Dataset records

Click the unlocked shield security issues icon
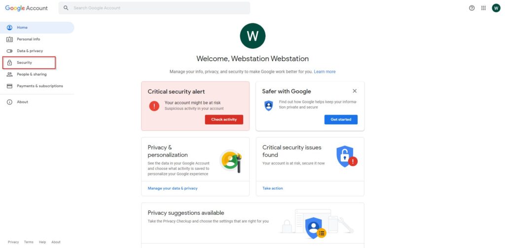The width and height of the screenshot is (505, 248). click(x=347, y=157)
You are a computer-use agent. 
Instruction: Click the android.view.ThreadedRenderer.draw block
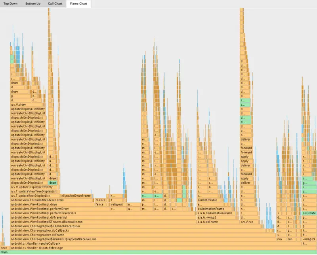click(52, 200)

◆ Problem statement ◆
The lines to copy run from the line containing "You are a computer-use agent." through the end of the data above; copy exactly those, minus the pictures.

◆ Solution to this exercise ◆
You are a computer-use agent. 
Instruction: Click the android.view.ThreadedRenderer.draw block
click(52, 200)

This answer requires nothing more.